Milieugevolgen PETRA fabriek Delfzijl nog onvoldoende in beeld
In het aangevulde milieueffectrapport voor de PETRA fabriek is nog onduidelijkheid over de plasticafvalstromen die worden verwerkt. Daardoor zijn ook de milieugevolgen van de fabriek nog niet goed in beeld. Terwijl de milieugevolgen groot kunnen zijn omdat de fabriek gevaarlijke stoffen als benzeen produceert. Dat zegt de Commissie voor de milieueffectrapportage in haar advies over dit rapport. De provincie Groningen had de Commissie gevraagd de inhoud van het rapport te beoordelen.

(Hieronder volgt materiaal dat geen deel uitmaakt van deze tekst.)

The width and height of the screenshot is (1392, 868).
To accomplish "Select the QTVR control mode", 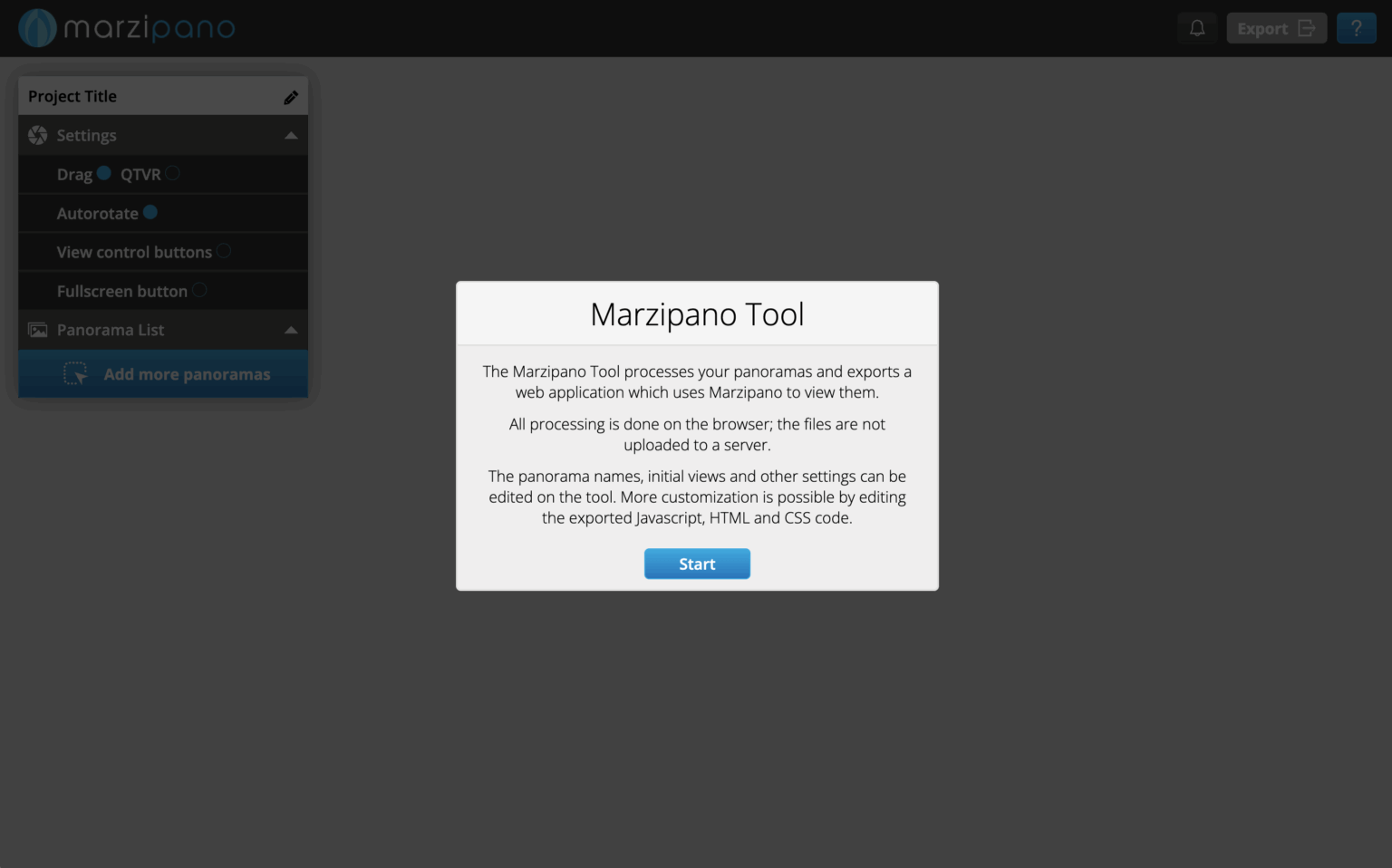I will [x=173, y=173].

Plastics Conversion Plant B.V. wil een nieuwe fabriek bouwen op industrieterrein Oosterhorn in Delfzijl. Het bedrijf gaat afvalplastics verwerken tot benzeen, tolueen en xyleen (BTX) die onder meer kunnen worden gebruikt voor de productie van nieuwe kunststoffen. Voordat de provincie besluit over de omgevingsvergunning voor de fabriek, zijn de milieugevolgen onderzocht in een milieueffectrapport.
In het rapport ontbreekt een compleet beeld van de afvalstoffen die de fabriek gaat verwerken. Daardoor zijn de milieueffecten van de fabriek onduidelijk. Zoals de verontreiniging naar lucht en water.
Ook worden de milieuvoordelen van de nieuwe fabriek niet voldoende onderbouwd. Zo is het geclaimde CO₂-voordeel onzeker. Daarnaast is één van de stoffen die in de fabriek wordt geproduceerd, benzeen, een gevaarlijke stof. Bedrijven zijn verplicht om uitstoot van die stof zoveel mogelijk te voorkomen. In het milieueffectrapport wordt nog niet onderbouwd waarom er toch voor wordt gekozen benzeen te produceren.
De provincie neemt het advies over om het milieueffectrapport verder aan te vullen met deze informatie. Ook heeft de provincie aangegeven het rapport mét de aanvulling nogmaals aan de Commissie voor te leggen voordat zij een besluit neemt.